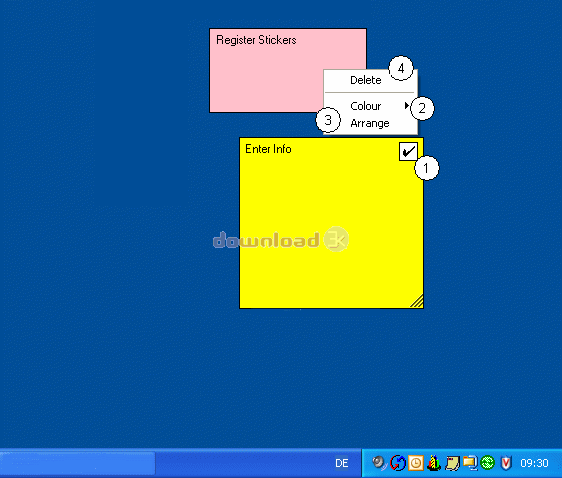Click the colorful pencils tray icon
562x478 pixels.
pos(434,463)
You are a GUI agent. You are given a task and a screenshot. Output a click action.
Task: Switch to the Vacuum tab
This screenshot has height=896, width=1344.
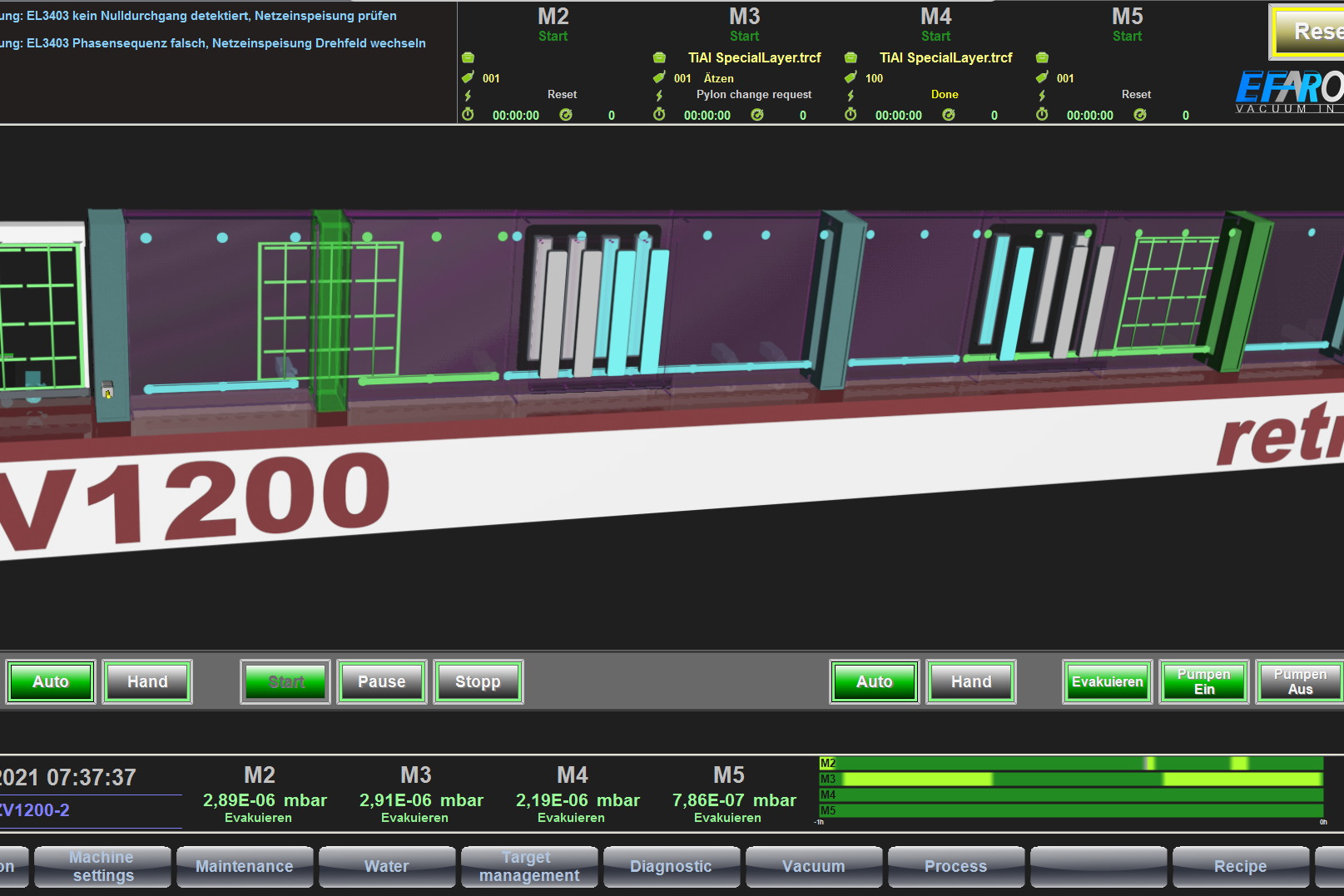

++++++++++

Work to be completed: Copy out the records above word for word, leaving out the pictures.

Correct response:
Click the colorful pencils tray icon
562x478 pixels.
pos(434,463)
You are a GUI agent. You are given a task and a screenshot. Output a click action.
Task: Switch to the Vacuum tab
This screenshot has height=896, width=1344.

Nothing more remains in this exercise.